Implications and Future Directions

Research has shown that long-term changes in social norms are possible by appealing to social identity and in-group values (Lede et al., 2019). Hence, an effective way to promote social compliance is to recognize how adherence to social norms may reinforce social identity, for example by means of protecting others (see e.g., Neville et al., 2021). It is important to highlight that compliance with rules during the COVID-19 pandemic should not be regarded solely as a temporary or circumstantial aspect. Instead, it can be interpreted as a manifestation of the likelihood that people continue to adhere to the norms established by the State under normal conditions and for unexpected events that occur in the country.

Therefore, although confinement and the dissemination of social behaviour guidelines during the pandemic may seem like specific actions to address an unusual health event, the degree of compliance by citizens can be seen as an expression of their perception and commitment to established norms. In other words, it reflects their identification and adherence to these norms in general. From there, we could consider that one of the implications of this finding is that it allows for hypotheses to be raised not only about the levels of social identification with the norm but also about the type of normativity and the modulation that is applied in its presentation according to the type of society. This point illustrates the importance of continuing research on this topic. In particular, to further understand how different aspects of compliance change over time, and how this might be affected by changes in trust over time. Another area to expand exploration is the relationships between moral values, levels of identity, and compliance.
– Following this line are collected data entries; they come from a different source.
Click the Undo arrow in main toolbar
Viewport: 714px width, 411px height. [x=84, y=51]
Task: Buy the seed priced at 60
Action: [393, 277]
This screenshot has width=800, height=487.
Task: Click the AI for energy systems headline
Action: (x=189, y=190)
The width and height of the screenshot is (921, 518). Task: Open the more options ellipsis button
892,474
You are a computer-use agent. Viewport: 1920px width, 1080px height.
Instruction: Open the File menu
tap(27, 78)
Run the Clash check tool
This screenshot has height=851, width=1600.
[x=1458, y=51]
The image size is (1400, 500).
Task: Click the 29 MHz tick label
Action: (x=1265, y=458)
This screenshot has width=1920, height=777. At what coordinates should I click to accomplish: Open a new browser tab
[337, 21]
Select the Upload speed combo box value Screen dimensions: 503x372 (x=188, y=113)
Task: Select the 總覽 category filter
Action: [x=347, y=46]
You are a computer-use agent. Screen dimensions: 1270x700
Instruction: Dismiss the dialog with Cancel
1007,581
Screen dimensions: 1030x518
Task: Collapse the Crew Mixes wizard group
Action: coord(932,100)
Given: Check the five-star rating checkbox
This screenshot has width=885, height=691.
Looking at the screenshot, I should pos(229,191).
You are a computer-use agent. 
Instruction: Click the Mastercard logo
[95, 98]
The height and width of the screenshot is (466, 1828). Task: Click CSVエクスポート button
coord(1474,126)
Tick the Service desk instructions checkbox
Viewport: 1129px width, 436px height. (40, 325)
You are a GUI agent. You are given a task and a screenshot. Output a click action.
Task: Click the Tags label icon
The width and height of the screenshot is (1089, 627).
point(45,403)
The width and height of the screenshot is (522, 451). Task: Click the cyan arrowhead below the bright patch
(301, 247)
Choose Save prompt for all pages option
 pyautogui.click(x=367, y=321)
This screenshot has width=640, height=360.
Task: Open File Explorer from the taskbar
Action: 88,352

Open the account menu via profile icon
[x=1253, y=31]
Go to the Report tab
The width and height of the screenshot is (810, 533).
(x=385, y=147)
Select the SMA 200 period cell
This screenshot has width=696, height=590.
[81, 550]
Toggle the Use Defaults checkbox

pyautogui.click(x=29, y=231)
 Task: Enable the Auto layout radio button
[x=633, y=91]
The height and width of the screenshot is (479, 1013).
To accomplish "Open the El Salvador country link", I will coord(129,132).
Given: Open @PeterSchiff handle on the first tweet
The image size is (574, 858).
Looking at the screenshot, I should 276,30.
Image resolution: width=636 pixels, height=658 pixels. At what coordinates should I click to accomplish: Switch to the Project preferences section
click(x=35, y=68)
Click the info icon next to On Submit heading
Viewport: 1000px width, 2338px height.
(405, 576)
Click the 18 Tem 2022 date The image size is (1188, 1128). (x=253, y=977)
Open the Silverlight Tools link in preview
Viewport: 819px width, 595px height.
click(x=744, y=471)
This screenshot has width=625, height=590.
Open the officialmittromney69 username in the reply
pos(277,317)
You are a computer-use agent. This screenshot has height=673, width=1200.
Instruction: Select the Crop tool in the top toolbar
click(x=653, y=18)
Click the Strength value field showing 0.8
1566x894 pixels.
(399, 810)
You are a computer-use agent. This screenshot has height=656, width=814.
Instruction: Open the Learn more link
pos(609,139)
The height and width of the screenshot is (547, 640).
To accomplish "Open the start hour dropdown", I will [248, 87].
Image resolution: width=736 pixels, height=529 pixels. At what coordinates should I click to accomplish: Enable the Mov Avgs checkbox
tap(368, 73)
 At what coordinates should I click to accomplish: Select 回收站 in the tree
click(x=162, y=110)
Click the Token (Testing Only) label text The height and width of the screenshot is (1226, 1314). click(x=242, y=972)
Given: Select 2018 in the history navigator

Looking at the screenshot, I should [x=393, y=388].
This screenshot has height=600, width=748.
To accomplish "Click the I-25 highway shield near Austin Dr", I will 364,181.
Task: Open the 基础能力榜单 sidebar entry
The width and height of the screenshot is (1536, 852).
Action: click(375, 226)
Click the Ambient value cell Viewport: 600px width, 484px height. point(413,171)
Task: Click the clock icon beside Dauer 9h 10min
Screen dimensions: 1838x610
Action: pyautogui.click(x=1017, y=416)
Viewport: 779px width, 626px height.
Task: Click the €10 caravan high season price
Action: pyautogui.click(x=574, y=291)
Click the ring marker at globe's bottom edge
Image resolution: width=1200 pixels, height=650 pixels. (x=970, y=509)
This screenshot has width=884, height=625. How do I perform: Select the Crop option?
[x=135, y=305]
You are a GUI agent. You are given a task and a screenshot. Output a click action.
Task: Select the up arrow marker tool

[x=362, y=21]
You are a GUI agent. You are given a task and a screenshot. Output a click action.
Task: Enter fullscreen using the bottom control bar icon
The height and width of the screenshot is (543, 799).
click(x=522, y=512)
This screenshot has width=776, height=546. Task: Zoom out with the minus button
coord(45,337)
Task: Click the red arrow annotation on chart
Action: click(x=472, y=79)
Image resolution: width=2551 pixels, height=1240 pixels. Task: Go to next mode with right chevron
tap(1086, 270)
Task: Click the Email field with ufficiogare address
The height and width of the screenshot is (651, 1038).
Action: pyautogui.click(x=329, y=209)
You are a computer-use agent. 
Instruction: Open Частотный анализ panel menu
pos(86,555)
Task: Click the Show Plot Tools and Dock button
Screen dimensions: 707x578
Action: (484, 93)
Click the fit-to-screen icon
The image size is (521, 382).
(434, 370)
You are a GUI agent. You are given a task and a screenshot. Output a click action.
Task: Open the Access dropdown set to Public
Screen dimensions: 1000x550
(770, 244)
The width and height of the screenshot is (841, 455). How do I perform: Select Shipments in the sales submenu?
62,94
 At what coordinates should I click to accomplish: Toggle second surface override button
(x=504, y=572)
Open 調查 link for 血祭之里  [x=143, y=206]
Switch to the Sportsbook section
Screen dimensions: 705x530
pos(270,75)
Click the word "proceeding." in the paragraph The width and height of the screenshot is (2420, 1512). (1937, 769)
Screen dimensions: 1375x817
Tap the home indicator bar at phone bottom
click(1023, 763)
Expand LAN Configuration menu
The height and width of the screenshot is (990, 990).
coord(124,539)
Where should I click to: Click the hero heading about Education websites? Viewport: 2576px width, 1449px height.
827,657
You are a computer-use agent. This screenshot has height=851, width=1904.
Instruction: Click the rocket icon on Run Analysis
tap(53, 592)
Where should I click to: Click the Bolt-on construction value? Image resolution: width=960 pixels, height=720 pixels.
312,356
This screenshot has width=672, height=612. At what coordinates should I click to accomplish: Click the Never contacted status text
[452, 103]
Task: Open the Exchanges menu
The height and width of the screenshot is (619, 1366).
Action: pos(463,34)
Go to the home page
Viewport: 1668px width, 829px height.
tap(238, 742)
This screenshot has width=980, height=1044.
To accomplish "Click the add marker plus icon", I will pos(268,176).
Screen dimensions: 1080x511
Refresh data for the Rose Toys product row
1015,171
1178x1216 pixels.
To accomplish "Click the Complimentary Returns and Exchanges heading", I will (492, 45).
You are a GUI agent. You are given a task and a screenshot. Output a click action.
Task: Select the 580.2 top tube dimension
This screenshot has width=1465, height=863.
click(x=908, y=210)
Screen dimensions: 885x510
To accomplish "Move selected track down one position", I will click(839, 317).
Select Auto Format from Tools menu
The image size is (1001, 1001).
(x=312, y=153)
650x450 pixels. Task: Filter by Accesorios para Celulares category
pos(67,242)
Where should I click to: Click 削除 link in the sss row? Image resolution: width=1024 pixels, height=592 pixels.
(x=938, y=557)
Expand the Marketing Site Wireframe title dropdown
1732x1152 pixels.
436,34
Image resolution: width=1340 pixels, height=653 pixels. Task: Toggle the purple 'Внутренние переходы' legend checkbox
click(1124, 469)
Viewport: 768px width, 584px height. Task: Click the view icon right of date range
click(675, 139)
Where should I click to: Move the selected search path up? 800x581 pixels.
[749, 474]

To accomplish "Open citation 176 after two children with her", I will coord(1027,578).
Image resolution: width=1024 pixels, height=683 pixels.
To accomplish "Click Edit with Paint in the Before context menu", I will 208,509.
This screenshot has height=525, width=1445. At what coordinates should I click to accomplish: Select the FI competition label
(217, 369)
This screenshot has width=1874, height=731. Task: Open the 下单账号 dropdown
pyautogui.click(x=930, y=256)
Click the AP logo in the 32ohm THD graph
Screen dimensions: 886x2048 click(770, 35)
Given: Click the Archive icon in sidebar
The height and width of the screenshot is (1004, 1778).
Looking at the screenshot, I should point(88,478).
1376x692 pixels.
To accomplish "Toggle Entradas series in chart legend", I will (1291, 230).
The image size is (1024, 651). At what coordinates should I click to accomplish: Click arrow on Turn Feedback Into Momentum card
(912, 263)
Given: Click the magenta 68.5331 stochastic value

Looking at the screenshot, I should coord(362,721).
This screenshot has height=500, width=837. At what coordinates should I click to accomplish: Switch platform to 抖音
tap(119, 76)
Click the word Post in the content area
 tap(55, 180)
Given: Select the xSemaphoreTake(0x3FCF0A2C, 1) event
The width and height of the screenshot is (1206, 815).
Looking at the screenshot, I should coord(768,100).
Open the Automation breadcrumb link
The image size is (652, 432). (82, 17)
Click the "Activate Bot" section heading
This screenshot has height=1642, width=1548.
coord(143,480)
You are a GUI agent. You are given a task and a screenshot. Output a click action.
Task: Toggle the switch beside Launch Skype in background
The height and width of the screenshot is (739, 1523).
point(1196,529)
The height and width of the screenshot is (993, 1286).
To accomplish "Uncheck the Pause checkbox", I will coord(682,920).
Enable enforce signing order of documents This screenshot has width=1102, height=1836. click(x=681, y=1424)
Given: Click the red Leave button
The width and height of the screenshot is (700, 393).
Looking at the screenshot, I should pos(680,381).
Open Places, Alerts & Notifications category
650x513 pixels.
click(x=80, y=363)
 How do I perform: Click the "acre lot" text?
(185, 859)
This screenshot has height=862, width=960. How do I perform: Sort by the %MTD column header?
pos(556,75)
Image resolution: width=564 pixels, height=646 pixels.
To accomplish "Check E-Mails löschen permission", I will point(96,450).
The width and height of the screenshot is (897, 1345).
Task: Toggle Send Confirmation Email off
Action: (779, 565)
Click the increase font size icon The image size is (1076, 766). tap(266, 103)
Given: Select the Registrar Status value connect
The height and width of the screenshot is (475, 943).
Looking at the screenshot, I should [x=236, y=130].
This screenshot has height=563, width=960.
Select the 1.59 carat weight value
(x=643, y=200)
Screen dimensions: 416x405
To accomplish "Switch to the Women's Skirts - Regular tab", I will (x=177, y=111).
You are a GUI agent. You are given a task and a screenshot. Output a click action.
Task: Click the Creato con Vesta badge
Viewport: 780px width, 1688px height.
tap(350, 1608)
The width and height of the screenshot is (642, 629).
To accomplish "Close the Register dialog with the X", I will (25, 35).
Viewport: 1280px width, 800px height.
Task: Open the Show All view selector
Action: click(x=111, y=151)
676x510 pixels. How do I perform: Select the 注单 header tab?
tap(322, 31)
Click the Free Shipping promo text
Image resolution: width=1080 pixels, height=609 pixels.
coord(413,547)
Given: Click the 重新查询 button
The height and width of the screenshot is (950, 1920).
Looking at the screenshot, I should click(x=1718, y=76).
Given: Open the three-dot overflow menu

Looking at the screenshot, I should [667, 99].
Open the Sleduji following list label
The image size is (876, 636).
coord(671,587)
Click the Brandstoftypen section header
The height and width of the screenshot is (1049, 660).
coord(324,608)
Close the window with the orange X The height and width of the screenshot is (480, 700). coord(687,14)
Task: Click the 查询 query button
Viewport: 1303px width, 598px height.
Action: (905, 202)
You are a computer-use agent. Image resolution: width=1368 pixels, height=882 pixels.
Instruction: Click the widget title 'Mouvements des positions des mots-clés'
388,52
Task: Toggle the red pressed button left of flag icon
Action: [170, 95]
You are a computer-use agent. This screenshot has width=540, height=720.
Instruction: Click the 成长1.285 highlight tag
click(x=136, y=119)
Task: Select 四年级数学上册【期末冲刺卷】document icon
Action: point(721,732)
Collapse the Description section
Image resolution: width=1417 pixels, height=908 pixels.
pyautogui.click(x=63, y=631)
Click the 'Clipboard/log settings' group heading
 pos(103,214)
Trust and the harm/care dimension of social norms impacts is critical to the development of programs and policies aimed at increasing compliance with measures to reduce the spread of disease. First, measures to increase trust, especially in government, the WHO, and the scientific community, should be a priority. For instance, unified guidelines from these three entities might bolster trust in all three. Comparing countries in which government guidelines aligned with the WHO vs. those that did not would shed light on the importance of a unified message in bolstering trust.

Additionally, this research suggests the value of programs targeted at the moral value of compliance, especially addressing the harm/care foundation. Several studies from moral psychology have suggested that developed moral reasoning, empathy, and moral identity, central to moral and prosocial behaviour, are most strongly tied with the harm/care foundation compared with the other foundations (Dawson et al., 2021; Han & Dawson, 2022). Furthermore, Rosenfeld et al. (2022) addresses how to promote pro-sociality within the context of the current pandemic and suggests that interventions need to focus on the dimension of harm and threat. Hence, interventions and programs that intend to promote compliance should consider the harm/care foundation as a central theme.

Conclusion

We analysed survey responses a year into the COVID-19 pandemic to investigate factors that impact compliance with public health guidelines. We found that social norms to follow preventive measures were positively correlated with compliance with local prevention guidelines and that this relationship differed across countries. Moral values (especially harm/care), trust, age, gender, and work location also impacted compliance. Trust in government, the World Health Organization (WHO), and the scientific community should be taken into consideration when predicting compliance. It is important to note that there were significant differences in the slopes between countries. Knowing that trust and the harm/care dimension of social norms impact compliance is critical to developing programs and policies aimed at increasing compliance with measures to reduce the spread of disease.